Town in Dorset, England

Chickerell is a town and parish in south Dorset, England, situated 2 mile north-west of Weymouth. In the 2021 census the parish had a population of 6,283. The parish includes the Charlestown neighbourhood and Buckland Ripers hamlet.

==History==
Although Roman remains have been found, indicating that there has been settlement in the area for many years, as a modern town, Chickerell is recent and one of Dorset's newest towns. Chickerell has seen much development over the last twenty years.

==Geography==
The parish of Chickerell has to the west the Fleet Lagoon, East Fleet and Langton Herring. To the north-west is Portesham, to the east Weymouth, and to the south the Isle of Portland. Chesil Beach runs alongside to the west of the village which is part of the Jurassic Coast World Heritage Site. A major attraction in Chickerell is the Bennetts Water Gardens which is situated next to Chickerell Downs, a Woodland Trust wood.
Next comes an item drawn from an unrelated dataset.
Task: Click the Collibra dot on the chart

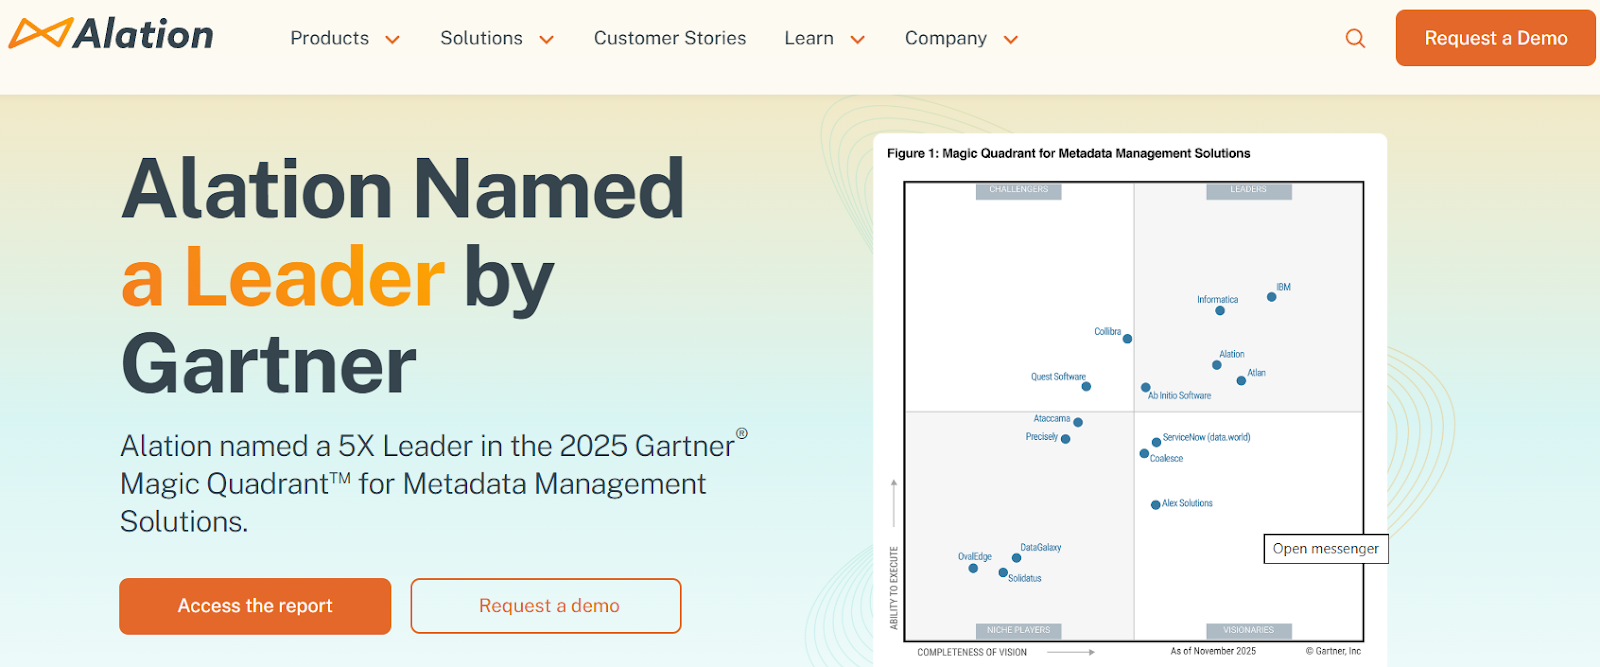Action: (x=1127, y=339)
The Chickerell Rifle Range is also located close to the Fleet Lagoon, and is part of the Wyke Regis Training Area.

The Office for National Statistics define a Weymouth Built-up Area which includes Chickerell town.

==Governance==
At the lower tier of local government, Chickerell is a civil parish. Its parish council is Chickerell Town Council, which has ten councillors elected from two wards.
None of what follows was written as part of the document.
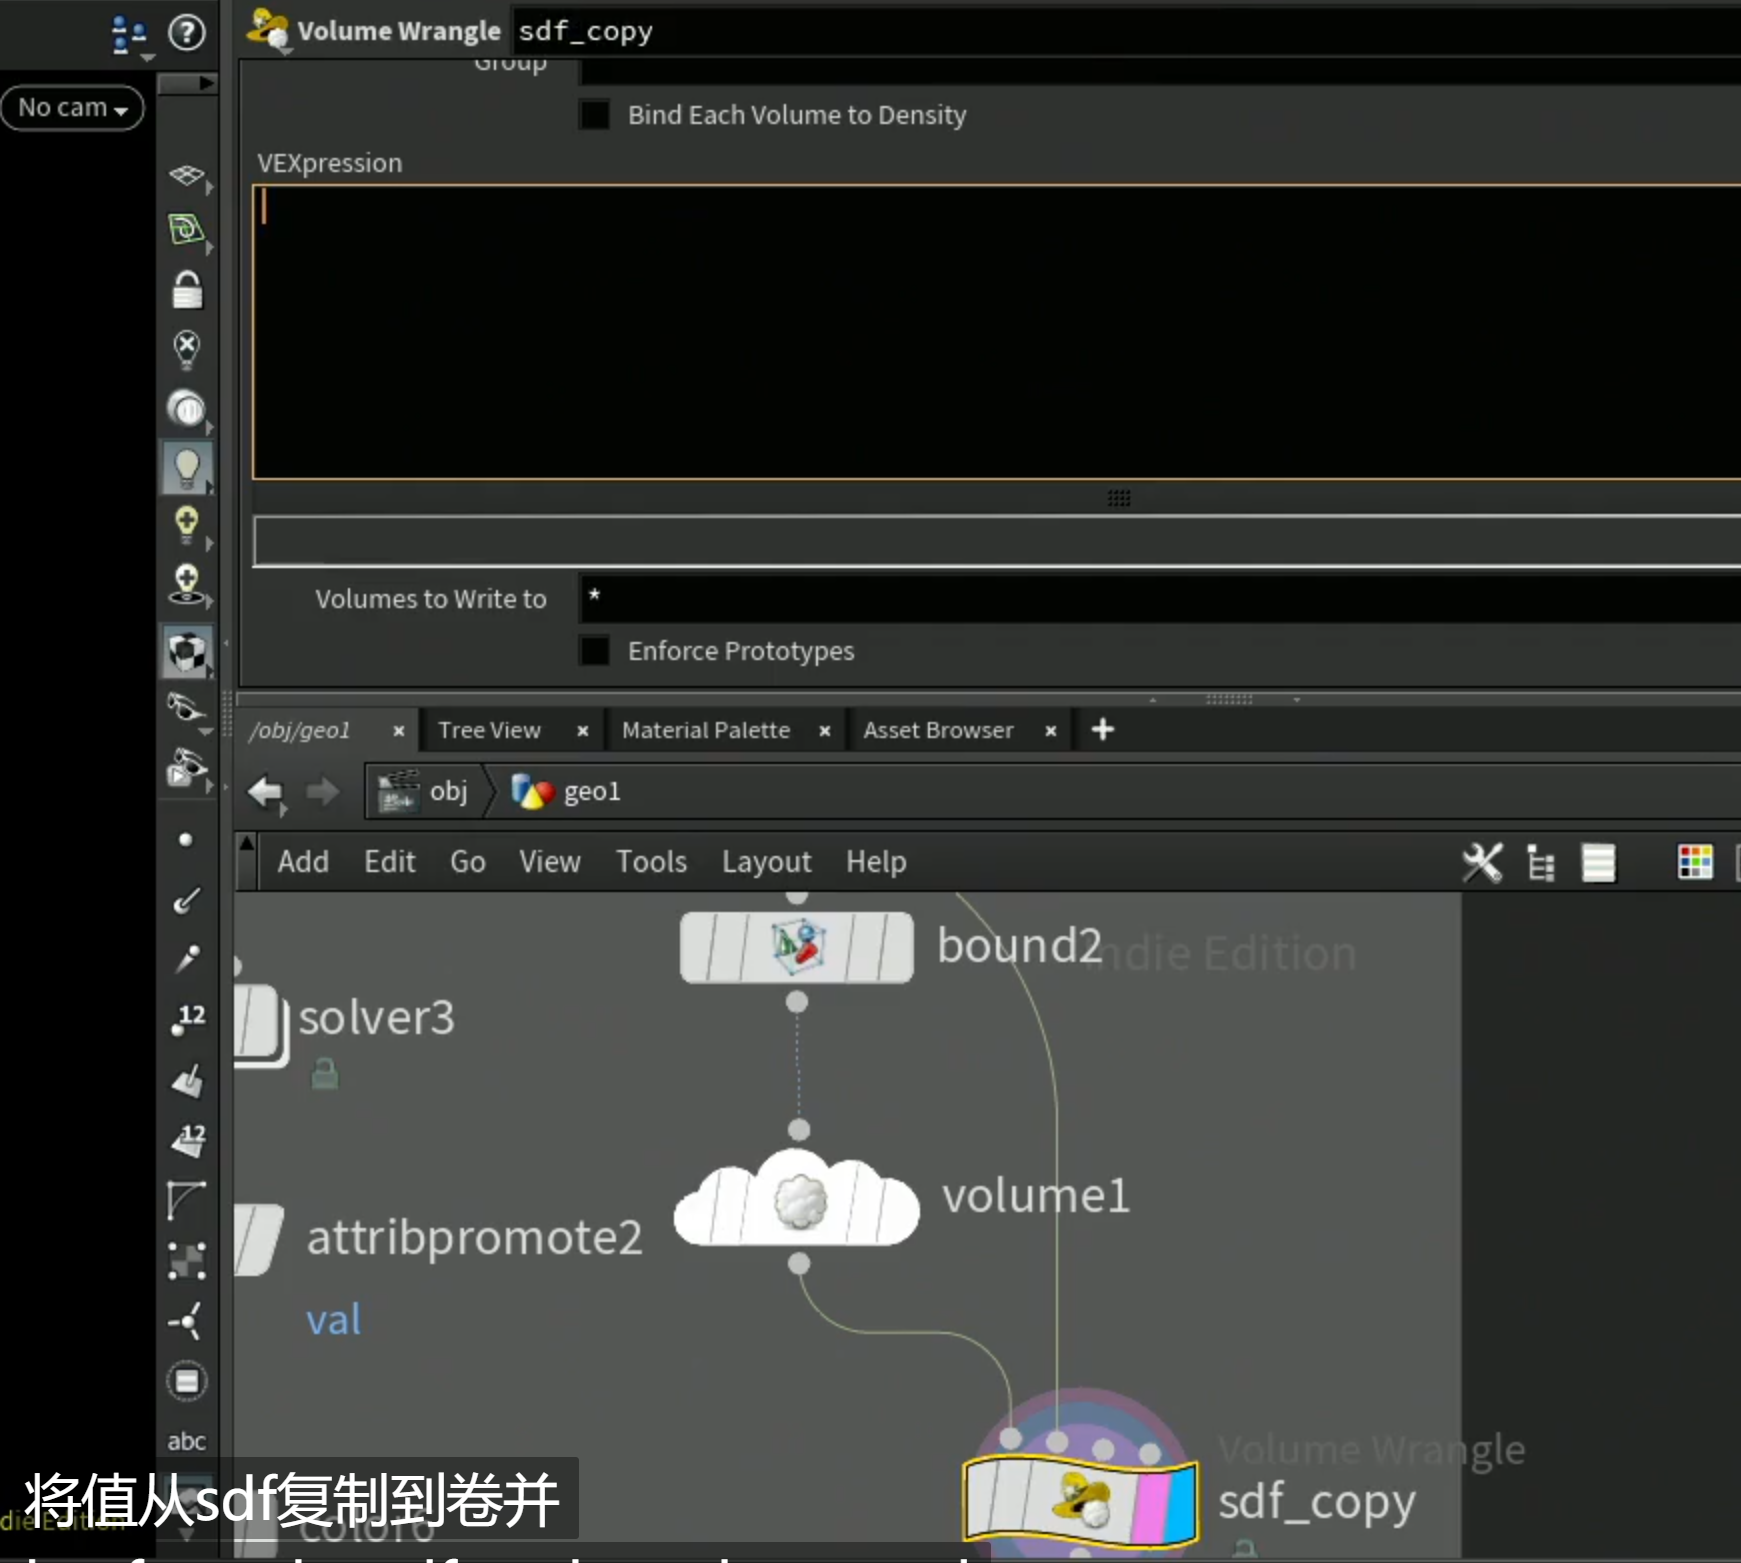This screenshot has height=1563, width=1741.
Task: Click the help question mark icon
Action: 186,32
At the upper tier, Chickerell is in the Dorset unitary authority. Chickerell electoral ward elects 2 members to Dorset Council.

For elections to the UK Parliament, Chickerell is in the South Dorset parliamentary constituency.
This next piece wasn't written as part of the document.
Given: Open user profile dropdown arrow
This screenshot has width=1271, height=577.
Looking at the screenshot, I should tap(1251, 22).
Historically, Chickerell was in Culliford Tree Hundred. It was part of Weymouth Rural District from 1894 to 1933, and Dorchester Rural District from 1933 to 1974. From 1974 to 2019, Chickerell was part of West Dorset district and returned three councillors for the district council, and one councillor for the Chickerell & Chesil Bank ward of Dorset County Council.

==Demography==
At the 2011 census Chickerell's population was 5,515. Most of the residents (97.4%) considered themselves to be of a white, British ethnicity. Some 18% of the population were under 15, 2.8% were 16 or 17, 25.9% were between 18 and 44, 22.3% were 45 to 59, and the largest proportion (32.3%) were over 60 years of age. The birth rate in Chickerell exceeds the death rate and there is a net inward migration resulting in a steady increase of the population.
Chickerell's population has grown considerably since 1960. Between 1961 and 1971 it increased by 43% from 2,300 to 3,300 and has continued to grow ever since, although at a slower rate.

Census population of Chickerell parish
| Census | Population | Female | Male | Households | Source |
|---|---|---|---|---|---|
| 1921 | 1,125 |  |  |  |  |
| 1931 | 1,323 |  |  |  |  |
| 1951 | 2,454 |  |  |  |  |
| 1961 | 2,299 |  |  |  |  |
| 1971 | 3,300 |  |  |  |  |
| 1981 | 3,680 |  |  |  |  |
| 1991 | 4,160 |  |  |  |  |
| 2001 | 5,282 | 2,675 | 2,607 | 2,262 |  |
| 2011 | 5,515 | 2,816 | 2,699 | 2,386 |  |
| 2021 | 6,283 | 3,219 | 3,064 | 2,768 |  |

==Economy==
There are two industrial estates: Granby Industrial Estate and the Lynch Lane Industrial Estate. Blundell Harling Ltd, KEMET Electronics Corp., ASM Assembly Systems Ltd (formerly DEK Printing Machines Ltd), Tecan Components Ltd, Ultra Electronics, Weymouth Land Registry are some of the area's major employers.

Several sites for camping and motorhomes are located along the coast and inland.

A 45 MW gas power station and a small solar farm is located at the Chickerell Substation, where a 2.4 GWh grid battery is approved for 2028.

==Transport==
The nearest railway station to Chickerell is Weymouth, 2.0 mi away from the town. The nearest coach station is at Weymouth, the nearest airport is Bournemouth Airport.

The B3157 Chickerell Road connects Chickerell to Weymouth east bound, and Bridport along the coast to the west. This is the only major road in or near the town.